Alan O’Kelly is a political activist based in London.
Earlier this month, Sir Keir Starmer announced plans to abolish the House of Lords, replacing it with an ‘elected’ second chamber.
As Sir Keir may be about to find out, Ireland’s experience shows its far easier to talk about changing constitutional structures than achieving any change.
By way of background, the Irish second chamber, called the Seaned, or Senate, is Ireland’s upper house. Consisting of 60 senators, its powers are very loosely based on the House of Lords. Constitutional experts have generally not considered a strong second chamber. While the Seanad can introduce legislation, it can only delay laws with which it disagrees, rather than rejecting them.
While members of the Dail, the lower house, are elected by direct representation, the Seanad electorate is meant to represent a broader cross section of society.
Forty-three members are elected from five panels, known as ‘Vocational Panels’. In theory these panels are supposed to comprise people who have experience or knowledge in a specific area (public administration, agricultural, culture/educational, industrial/commercial and labour).
There are then six senators elected by graduates of certain universities (Trinity College alone elects three senators; the others share another three), and finally eleven are appointed by the incoming Taoiseach to ensure the government has something close a majority in the Seanad.
It’s not really the purpose of this column to set out whether the Seanad is or isn’t effective.
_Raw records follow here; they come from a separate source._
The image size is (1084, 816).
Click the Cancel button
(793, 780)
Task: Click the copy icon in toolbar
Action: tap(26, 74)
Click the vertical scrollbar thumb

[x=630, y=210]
Certainly, it has allowed people who may not otherwise have gotten elected to participate in public life, it has at time commenced legislation that ultimately the government took forward, it has shone a light on issues of concern that might otherwise be ignored by the government of the day. But whether this counts as effective or not is a different question.
Like the House of Lords, there has been ongoing criticism of the role and composition of the Seanad. Critics argue that far from bringing new people into public life, it served as place for ex-TDs to serve on. Some insist that since the Taoiseach appoints over one-sixth of its membership it can never really serve as an effective check on the government.
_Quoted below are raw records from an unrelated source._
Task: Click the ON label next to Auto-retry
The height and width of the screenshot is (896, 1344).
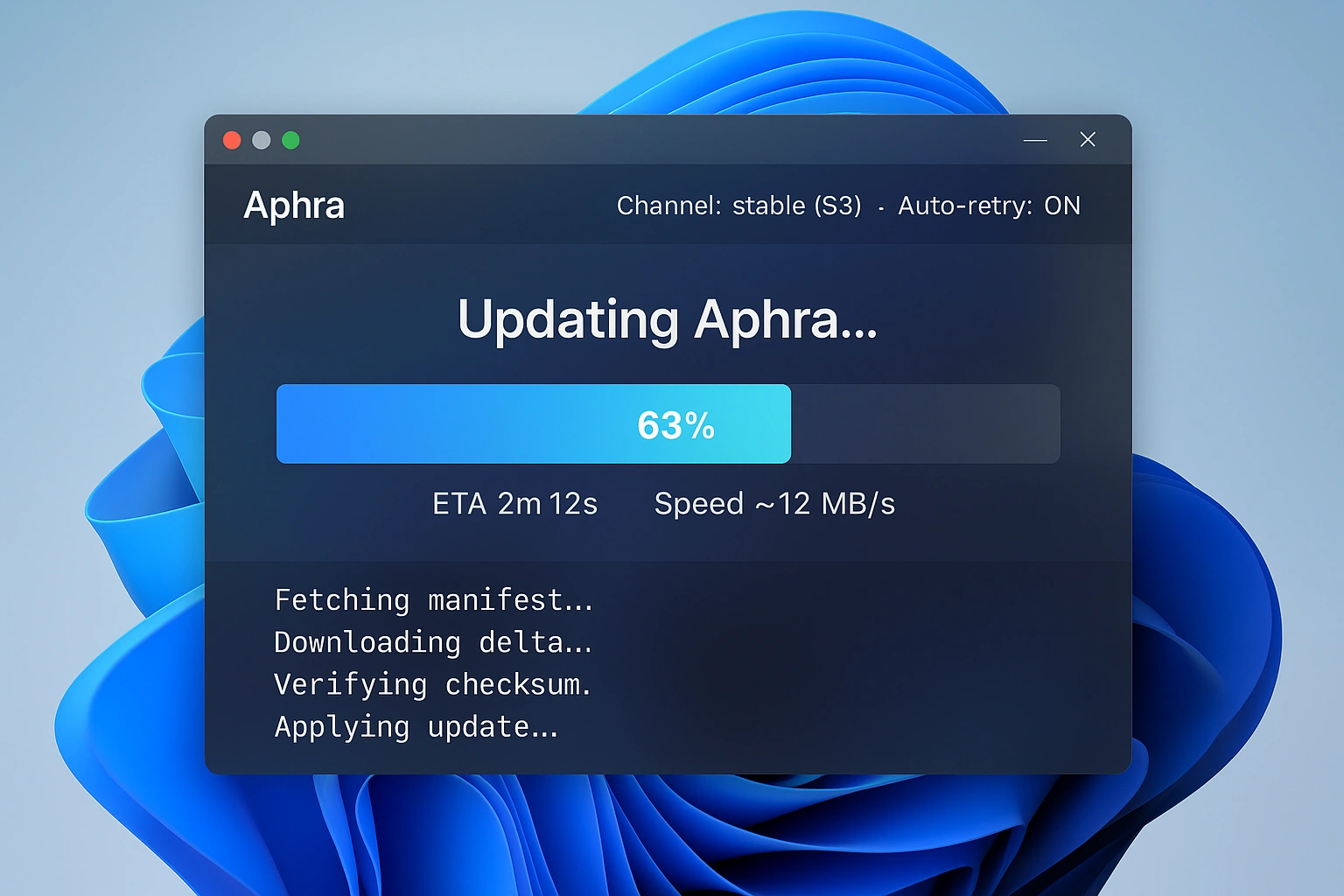Action: (1063, 206)
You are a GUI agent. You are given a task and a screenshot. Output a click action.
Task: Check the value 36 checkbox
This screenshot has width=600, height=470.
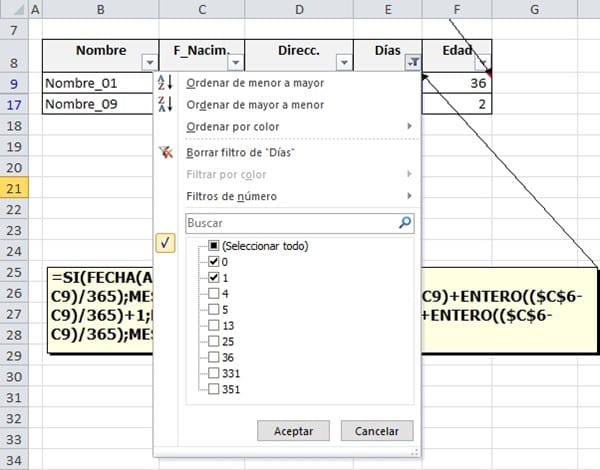pos(213,358)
Others argue that the very make-up of the voting is wrong. To oversimplify (only very slightly) the electorate for the Seanad vocational panels are county councillors, and for the university seats, graduates of those universities. This hardly represents a broad cross section of Irish life.
There have been, over the decades, nearly a dozen reports on how to change or reform the Seanad. There was an acceptance that perhaps it was not fit for purpose but little, if any, agreement on what an alternative would look like.
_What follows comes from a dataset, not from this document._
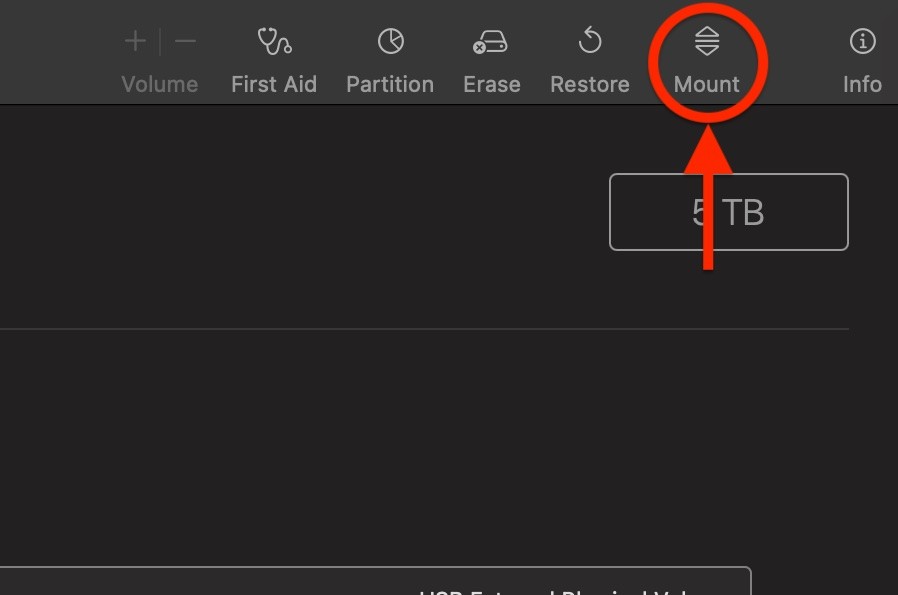Click the Mount icon in the toolbar
This screenshot has height=595, width=898.
click(x=707, y=41)
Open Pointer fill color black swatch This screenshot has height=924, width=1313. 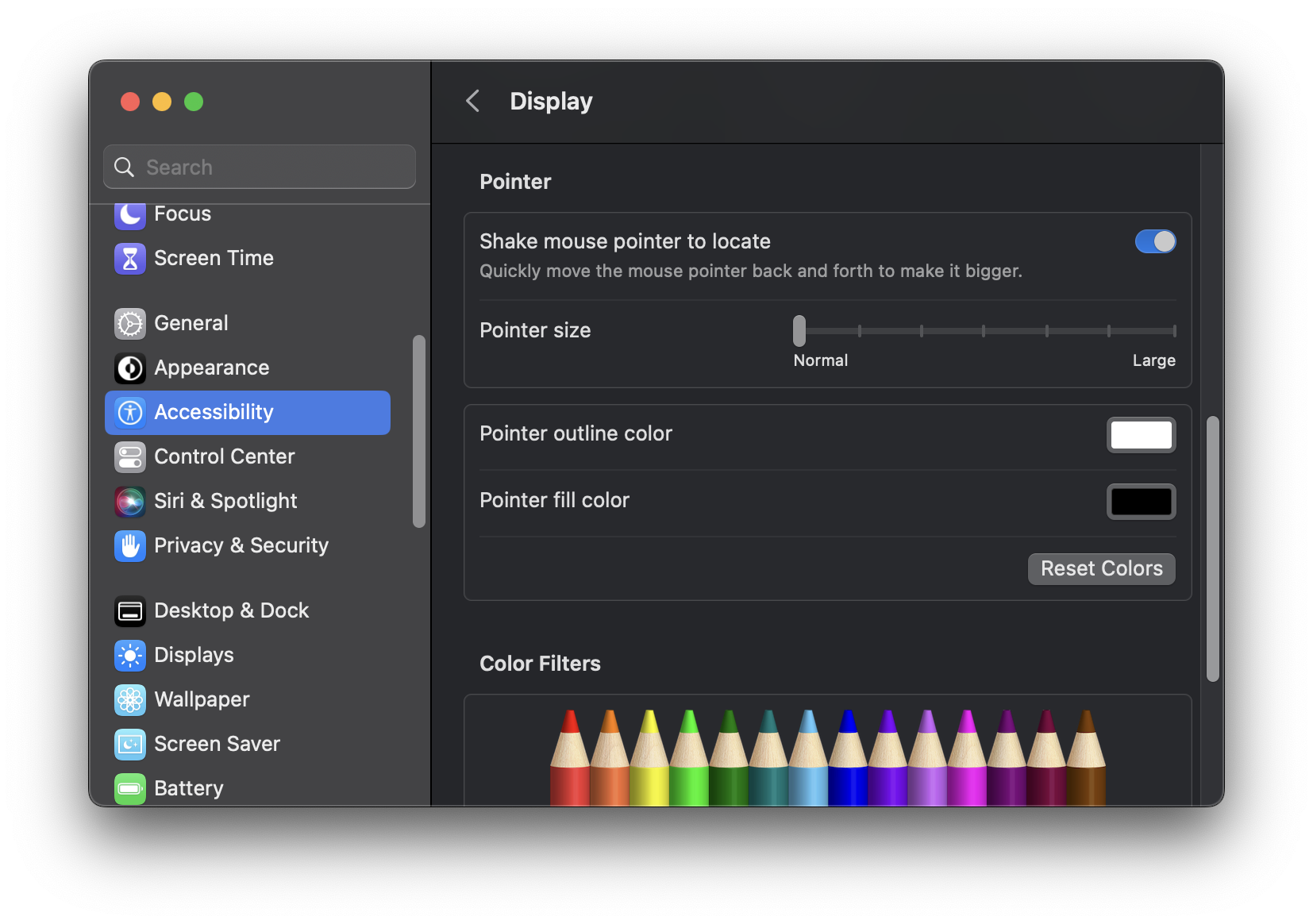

Heading in 2011 election, Fine Gael and Labour, who went on to win the election, proposed abolishing the Seanad and in 2013 this question was put to the Irish people in a referendum – a reminder that in Ireland any changes to the constitution require a referendum/
On the face of it, it seemed a popular enough proposal. It was suggested that abolishing the Seanad would save 20 million a year, and few voters seemed particularly concerned about the future of the upper house. Indeed, polls conducted on the issue generally showed support for abolition.
But as the campaign got underway, the case for abolition started to melt away. The notion that this was a bit of a power grab by the executive was floated very early in the campaign and became an important message. Moreover, the lessons of the financial crisis was that more governance was required rather than less. Lastly, despite talk of saving money, voters simply didn’t believe it.
Opponents of the referendum also argued that reform of the Seanad would be much more effective than abolition – although to date, many of the possible reforms discussed never happened.
This week, the Seanad celebrated its 100-year anniversary. While there will be talk of reform the lesson seems to be that voters still want checks and balances, and that for Sir Keir, constitutional reform is easy to talk about, easy to propose, but much much harder to implement and deliver.